### Heroes Of Pymoli Data Analysis
* Of the 1163 active players, the vast majority are male (84%). There also exists, a smaller, but notable proportion of female players (14%).

* Our peak age demographic falls between 20-24 (44.8%) with secondary groups falling between 15-19 (18.60%) and 25-29 (13.4%).  
-----

### Note
* Instructions have been included for each segment.

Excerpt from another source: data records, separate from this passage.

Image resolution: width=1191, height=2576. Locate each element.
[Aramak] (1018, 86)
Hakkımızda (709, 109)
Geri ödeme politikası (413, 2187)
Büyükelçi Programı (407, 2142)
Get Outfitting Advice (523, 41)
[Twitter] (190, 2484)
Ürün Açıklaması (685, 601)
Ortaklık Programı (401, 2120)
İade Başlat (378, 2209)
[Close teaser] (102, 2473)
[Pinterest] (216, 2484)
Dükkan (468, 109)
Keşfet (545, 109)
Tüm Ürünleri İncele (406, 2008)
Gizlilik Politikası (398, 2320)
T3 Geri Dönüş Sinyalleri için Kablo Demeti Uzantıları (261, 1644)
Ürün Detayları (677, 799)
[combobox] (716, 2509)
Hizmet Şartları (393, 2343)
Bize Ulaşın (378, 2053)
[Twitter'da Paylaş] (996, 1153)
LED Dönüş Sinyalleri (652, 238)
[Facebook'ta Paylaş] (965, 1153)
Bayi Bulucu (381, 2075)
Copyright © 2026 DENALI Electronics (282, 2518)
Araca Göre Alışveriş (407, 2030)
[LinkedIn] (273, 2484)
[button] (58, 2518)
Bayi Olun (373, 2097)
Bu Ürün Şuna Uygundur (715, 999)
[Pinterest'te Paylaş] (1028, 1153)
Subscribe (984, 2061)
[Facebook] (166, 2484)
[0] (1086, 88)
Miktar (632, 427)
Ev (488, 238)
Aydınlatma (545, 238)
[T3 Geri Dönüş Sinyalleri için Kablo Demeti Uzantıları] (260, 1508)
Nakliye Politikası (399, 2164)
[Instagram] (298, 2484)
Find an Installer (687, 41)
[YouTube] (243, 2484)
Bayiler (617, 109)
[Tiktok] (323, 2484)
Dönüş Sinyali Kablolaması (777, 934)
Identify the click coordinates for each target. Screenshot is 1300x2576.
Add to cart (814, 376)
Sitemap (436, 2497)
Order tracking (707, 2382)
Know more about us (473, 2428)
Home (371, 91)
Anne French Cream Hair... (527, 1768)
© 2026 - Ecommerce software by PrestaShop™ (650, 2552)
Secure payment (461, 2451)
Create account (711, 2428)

You do not have to follow them exactly, but they are included to help you think through the steps.

In [15]:
# Dependencies and Setup
import pandas as pd
import numpy as np

# File to Load (Remember to Change These)
file_to_load = "Resources/purchase_data.csv"

# Read Purchasing File and store into Pandas data frame
purchase = pd.read_csv(file_to_load)

## Player Count

* Display the total number of players


In [16]:
# Take a quick look at the data
purchase.head()

Unnamed: 0,Purchase ID,SN,Age,Gender,Item ID,Item Name,Price
0,0,Lisim78,20,Male,108,"Extraction, Quickblade Of Trembling Hands",3.53
1,1,Lisovynya38,40,Male,143,Frenzied Scimitar,1.56
2,2,Ithergue48,24,Male,92,Final Critic,4.88
3,3,Chamassasya86,24,Male,100,Blindscythe,3.27
4,4,Iskosia90,23,Male,131,Fury,1.44


In [3]:
# Initial guess is to use the len() function
players_1 = len(purchase)
# However this assumes that there are no repeat players. 

# How many UNIQUE SN's are there?
players_2 = len(pd.unique(purchase["SN"]))

#print(players_1, players_2)
# OOH! Seems like there was a large descrepency between the two approaches.
# Let's see why:
purchase["SN"].value_counts()
# Looks like players be making multiple purchases. 

# Final Output
# players = pd.DataFrame(data = players_2)
players = pd.DataFrame({"Total Players" : [players_2]})
players

Unnamed: 0,Total Players
0,576


## Purchasing Analysis (Total)

* Run basic calculations to obtain number of unique items, average price, etc.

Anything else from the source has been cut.